Personal information
- Date of birth: 20 April 1977 (age 47)
- Place of birth: San Vito al Tagliamento, Italy
- Height: 1.86 m (6 ft 1 in)
- Position(s): Defender

Senior career*
- Years: Team / Apps / (Gls)
- 1993–1994: Sacilese / 0 / (0)
- 1994–1996: Cosenza / 24 / (1)
- 1996–1998: Padova / 47 / (0)
- 1998–2001: Ravenna / 91 / (5)
- 2001–2005: Piacenza / 101 / (0)
- 2005–2006: Messina / 35 / (1)
- 2006–2009: Mantova / 78 / (0)
- 2009–2010: Ancona / 35 / (1)
- 2010–2012: Portogruaro / 48 / (2)

= Filippo Cristante =

Italian footballer and manager

Filippo Cristante (born 20 April 1977 in San Vito al Tagliamento) is an Italian football manager and former player, who last played as a defender for Italian club Portogruaro in Lega Pro.

==Career==
Cristante started his career in the amateur divisions, with Sacilese, where he already demonstrated his talent, before moving to Serie B side Cosenza. Experiences with Padova and Ravenna in Serie B soon followed. In 2001, he moved to Piacenza, which he made his debut in the top division, starting in the Serie A match Lazio–Piacenza, on August 26, 2001, which ended in a 1–1 away draw. He remained with Piacenza (playing in two in first division league championships and two in Serie B) until January 2005, when he was hired by Messina in Serie A. With the team, he scored his first and so far only goal in the top division, under Peloritana. Since 2006, he has played for Mantova in the second division of Italian Football.
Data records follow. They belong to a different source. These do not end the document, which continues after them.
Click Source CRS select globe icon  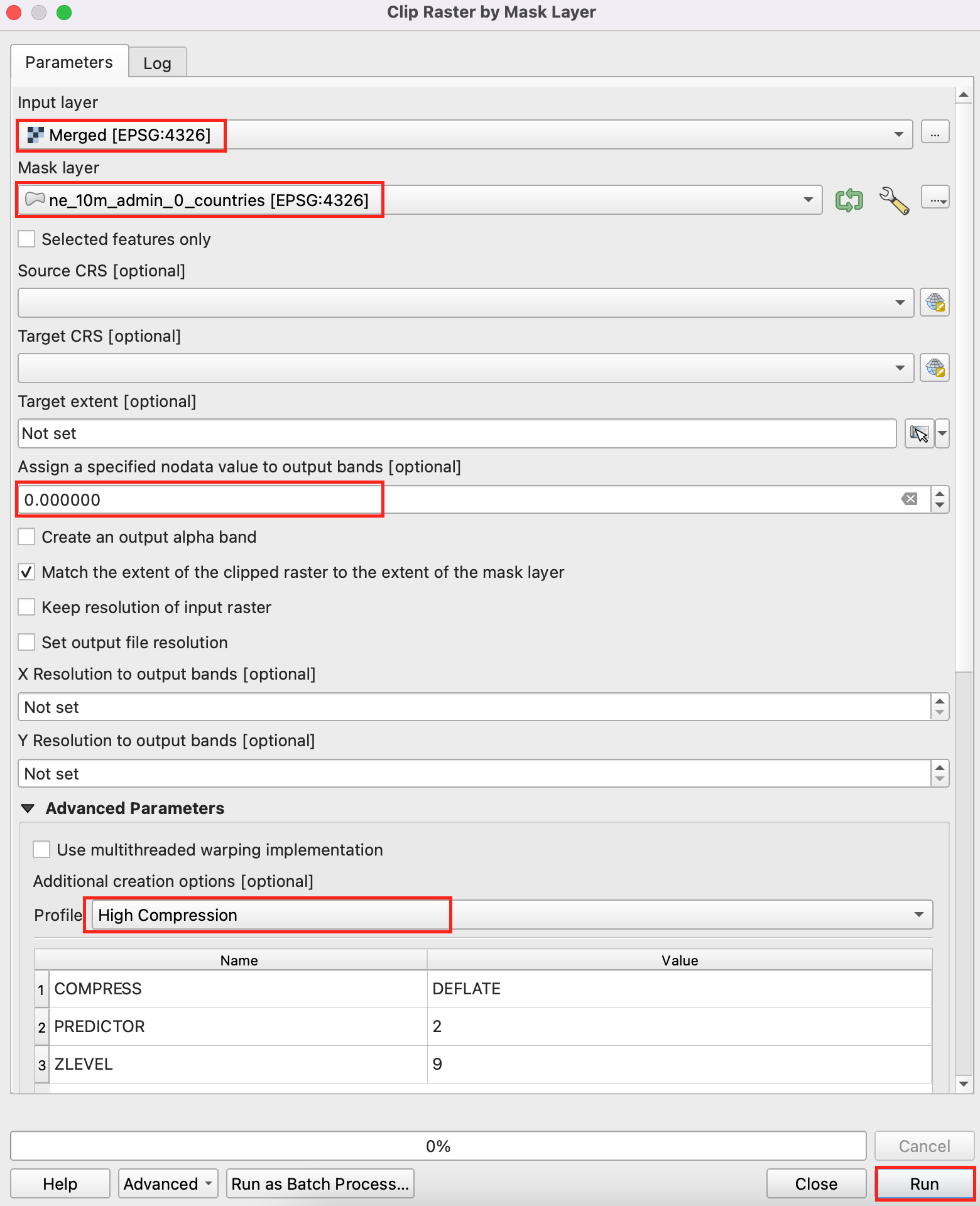(x=934, y=303)
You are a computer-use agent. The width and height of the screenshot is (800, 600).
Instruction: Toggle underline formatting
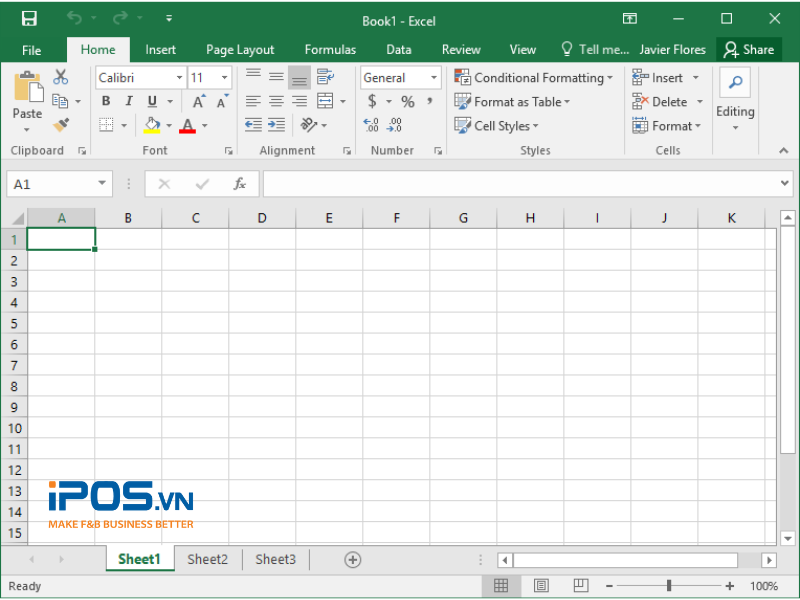point(150,101)
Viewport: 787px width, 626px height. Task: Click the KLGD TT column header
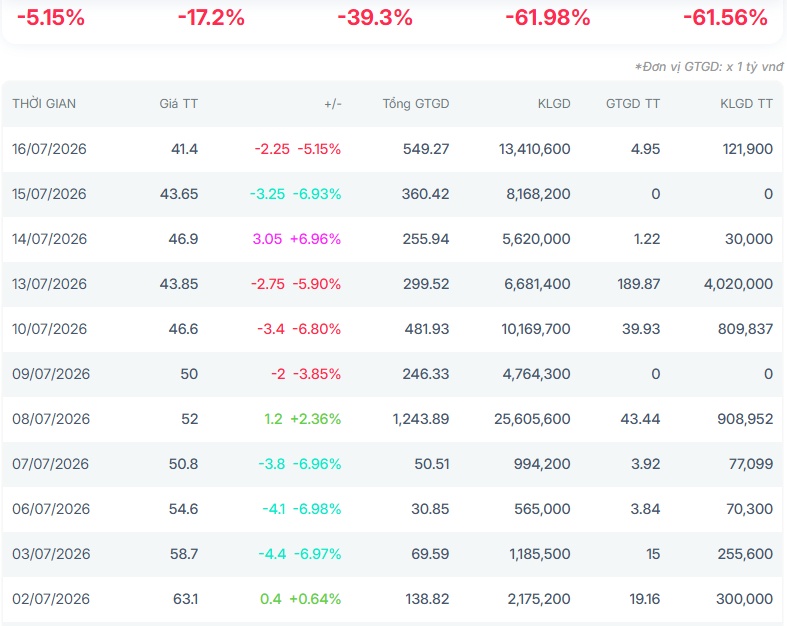746,104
In July 2009, he signed a two-year contract with Ancona.

==Style of play==
Equipped with a powerful physique, Cristante was a hard-working, tenacious and hard-tackling footballer who specialised in defensive roles; a versatile player, he was capable of playing anywhere along the back-line, and throughout his career he was used as a left or right-back, and as a central defender. Originally he played as an attacker, but was soon deployed in defence.

==Match-fixing scandal==
Cristante was involved in the 2011–12 Italian football match-fixing scandal and was banned from any soccer-related activities for three years.